Available records
------------------------------------------------------------

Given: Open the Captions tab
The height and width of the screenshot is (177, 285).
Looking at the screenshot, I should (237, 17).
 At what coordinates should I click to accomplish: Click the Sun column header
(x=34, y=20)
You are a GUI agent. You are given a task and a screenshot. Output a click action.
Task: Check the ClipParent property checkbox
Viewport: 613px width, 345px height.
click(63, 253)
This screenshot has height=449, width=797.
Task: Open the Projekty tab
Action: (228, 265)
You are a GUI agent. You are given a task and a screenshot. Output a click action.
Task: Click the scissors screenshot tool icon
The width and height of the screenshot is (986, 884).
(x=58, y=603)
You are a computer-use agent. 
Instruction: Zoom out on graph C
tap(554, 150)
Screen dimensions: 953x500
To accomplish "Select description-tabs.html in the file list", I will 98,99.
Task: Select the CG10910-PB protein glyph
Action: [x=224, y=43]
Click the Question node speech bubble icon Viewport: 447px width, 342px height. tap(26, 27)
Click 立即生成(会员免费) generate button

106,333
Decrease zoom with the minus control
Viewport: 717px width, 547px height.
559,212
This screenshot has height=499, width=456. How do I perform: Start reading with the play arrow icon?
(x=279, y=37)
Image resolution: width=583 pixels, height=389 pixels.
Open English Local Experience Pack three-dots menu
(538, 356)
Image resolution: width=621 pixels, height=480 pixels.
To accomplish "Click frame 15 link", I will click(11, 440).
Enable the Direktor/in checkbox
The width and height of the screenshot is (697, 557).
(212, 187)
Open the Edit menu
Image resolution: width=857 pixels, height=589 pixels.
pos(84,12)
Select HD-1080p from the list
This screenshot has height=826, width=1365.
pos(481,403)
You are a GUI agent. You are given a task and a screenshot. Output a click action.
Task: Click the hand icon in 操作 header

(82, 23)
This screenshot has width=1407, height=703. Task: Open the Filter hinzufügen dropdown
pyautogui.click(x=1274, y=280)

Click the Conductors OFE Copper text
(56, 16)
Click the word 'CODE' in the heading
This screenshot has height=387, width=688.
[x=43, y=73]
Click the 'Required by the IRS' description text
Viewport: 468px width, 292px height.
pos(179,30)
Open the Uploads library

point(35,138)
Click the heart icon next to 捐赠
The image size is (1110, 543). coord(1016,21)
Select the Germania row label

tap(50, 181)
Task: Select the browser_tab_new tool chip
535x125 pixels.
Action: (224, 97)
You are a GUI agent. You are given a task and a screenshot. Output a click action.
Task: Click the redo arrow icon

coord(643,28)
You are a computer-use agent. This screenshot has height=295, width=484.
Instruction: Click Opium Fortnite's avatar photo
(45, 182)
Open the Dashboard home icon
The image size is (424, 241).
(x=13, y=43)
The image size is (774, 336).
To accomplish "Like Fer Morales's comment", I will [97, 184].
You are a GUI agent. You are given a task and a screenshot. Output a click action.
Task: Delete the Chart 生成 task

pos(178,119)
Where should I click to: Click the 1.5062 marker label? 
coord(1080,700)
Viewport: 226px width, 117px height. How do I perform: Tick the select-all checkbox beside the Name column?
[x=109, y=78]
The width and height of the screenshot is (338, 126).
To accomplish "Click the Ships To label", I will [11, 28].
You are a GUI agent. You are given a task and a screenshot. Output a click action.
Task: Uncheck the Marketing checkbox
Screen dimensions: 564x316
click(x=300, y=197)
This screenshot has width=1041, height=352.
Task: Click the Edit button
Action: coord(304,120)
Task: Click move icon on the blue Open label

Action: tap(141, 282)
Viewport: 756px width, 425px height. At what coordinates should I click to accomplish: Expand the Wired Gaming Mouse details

------------------------------------------------------------

Your instructions
Could you return all of the entries exactly as they stand?

Response
Given: Open the Captions tab
The height and width of the screenshot is (177, 285).
Looking at the screenshot, I should (237, 17).
 At what coordinates should I click to accomplish: Click the Sun column header
(x=34, y=20)
You are a GUI agent. You are given a task and a screenshot. Output a click action.
Task: Check the ClipParent property checkbox
Viewport: 613px width, 345px height.
click(63, 253)
This screenshot has height=449, width=797.
Task: Open the Projekty tab
Action: (228, 265)
You are a GUI agent. You are given a task and a screenshot. Output a click action.
Task: Click the scissors screenshot tool icon
The width and height of the screenshot is (986, 884).
(x=58, y=603)
You are a computer-use agent. 
Instruction: Zoom out on graph C
tap(554, 150)
Screen dimensions: 953x500
To accomplish "Select description-tabs.html in the file list", I will 98,99.
Task: Select the CG10910-PB protein glyph
Action: [x=224, y=43]
Click the Question node speech bubble icon Viewport: 447px width, 342px height. tap(26, 27)
Click 立即生成(会员免费) generate button

106,333
Decrease zoom with the minus control
Viewport: 717px width, 547px height.
559,212
This screenshot has height=499, width=456. How do I perform: Start reading with the play arrow icon?
(x=279, y=37)
Image resolution: width=583 pixels, height=389 pixels.
Open English Local Experience Pack three-dots menu
(538, 356)
Image resolution: width=621 pixels, height=480 pixels.
To accomplish "Click frame 15 link", I will click(11, 440).
Enable the Direktor/in checkbox
The width and height of the screenshot is (697, 557).
(212, 187)
Open the Edit menu
Image resolution: width=857 pixels, height=589 pixels.
pos(84,12)
Select HD-1080p from the list
This screenshot has height=826, width=1365.
pos(481,403)
You are a GUI agent. You are given a task and a screenshot. Output a click action.
Task: Click the hand icon in 操作 header

(82, 23)
This screenshot has width=1407, height=703. Task: Open the Filter hinzufügen dropdown
pyautogui.click(x=1274, y=280)

Click the Conductors OFE Copper text
(56, 16)
Click the word 'CODE' in the heading
This screenshot has height=387, width=688.
[x=43, y=73]
Click the 'Required by the IRS' description text
Viewport: 468px width, 292px height.
pos(179,30)
Open the Uploads library

point(35,138)
Click the heart icon next to 捐赠
The image size is (1110, 543). coord(1016,21)
Select the Germania row label

tap(50, 181)
Task: Select the browser_tab_new tool chip
535x125 pixels.
Action: (224, 97)
You are a GUI agent. You are given a task and a screenshot. Output a click action.
Task: Click the redo arrow icon

coord(643,28)
You are a computer-use agent. This screenshot has height=295, width=484.
Instruction: Click Opium Fortnite's avatar photo
(45, 182)
Open the Dashboard home icon
The image size is (424, 241).
(x=13, y=43)
The image size is (774, 336).
To accomplish "Like Fer Morales's comment", I will [97, 184].
You are a GUI agent. You are given a task and a screenshot. Output a click action.
Task: Delete the Chart 生成 task

pos(178,119)
Where should I click to: Click the 1.5062 marker label? 
coord(1080,700)
Viewport: 226px width, 117px height. How do I perform: Tick the select-all checkbox beside the Name column?
[x=109, y=78]
The width and height of the screenshot is (338, 126).
To accomplish "Click the Ships To label", I will [11, 28].
You are a GUI agent. You are given a task and a screenshot. Output a click action.
Task: Uncheck the Marketing checkbox
Screen dimensions: 564x316
click(x=300, y=197)
This screenshot has width=1041, height=352.
Task: Click the Edit button
Action: coord(304,120)
Task: Click move icon on the blue Open label

Action: tap(141, 282)
Viewport: 756px width, 425px height. At what coordinates should I click to accomplish: Expand the Wired Gaming Mouse details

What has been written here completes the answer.